Martin studies the complex relationships between pain and stress, and the resulting social and empathetic behaviours in both people and mice. He earned his PhD in neuroscience at U of T, where he focused on learning and synaptic plasticity. He became interested in pain research as a postdoctoral fellow at McGill University’s Pain Genetics Lab. Previous research delved into the effects bonding can have on pain experience, where Martin found that both people and mice feel greater empathy for someone they’ve bonded with rather than someone who is a complete stranger.
“A lot of the mechanisms of pain and learning are similar, operating the principles of synaptic plasticity, communication and excitability,” he says. “I’m interested in conditioned pain responses, which can be related to learning and memory.”
Since joining UTM, Martin has established his own pain lab where part of his current research focuses on post-operative pain experiences.
“Right now, we’re looking at whether pre-operative anxiety changes the course of post-operative pain,” he says.

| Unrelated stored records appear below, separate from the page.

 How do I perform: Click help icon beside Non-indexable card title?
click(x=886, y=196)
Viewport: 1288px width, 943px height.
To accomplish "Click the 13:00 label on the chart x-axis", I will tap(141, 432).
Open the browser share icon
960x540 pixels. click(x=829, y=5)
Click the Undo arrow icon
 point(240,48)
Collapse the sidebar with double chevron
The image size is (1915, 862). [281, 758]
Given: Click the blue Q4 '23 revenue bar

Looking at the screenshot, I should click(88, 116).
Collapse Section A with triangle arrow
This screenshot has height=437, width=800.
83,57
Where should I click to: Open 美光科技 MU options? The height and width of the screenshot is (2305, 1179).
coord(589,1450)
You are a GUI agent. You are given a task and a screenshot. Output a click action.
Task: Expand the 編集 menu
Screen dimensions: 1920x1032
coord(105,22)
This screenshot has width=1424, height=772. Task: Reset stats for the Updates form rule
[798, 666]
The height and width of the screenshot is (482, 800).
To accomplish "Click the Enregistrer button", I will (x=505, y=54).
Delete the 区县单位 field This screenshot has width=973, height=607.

Martin’s team is studying the recovery time and pain level of mice who are stressed before an operation. In days leading up to a minor surgery, mice are put through short stress tests that include either swimming or being temporarily confined for a short period.
Martin hopes the research will show if pre-operative stress experiences change how the mice react to painkillers. “The pre-operative stress could be enough to change the expression of opiate receptors, which is what morphine binds to in the spinal cord and brain,” he says. “If stress changes opiate receptors, animals and people should have a different requirement for analgesics like morphine.”
The findings could translate into new and personalized pain therapy for human patients, Martin says. “If a person or mouse is stressed, the brain's ability to filter pain signals is negatively affected and pain can be amplified, “ he says. “Is preoperative stress a good predictor of how much morphine a patient wants after surgery? Would an unstressed group need less morphine than the stressed group? That’s what we’re hoping to discover.”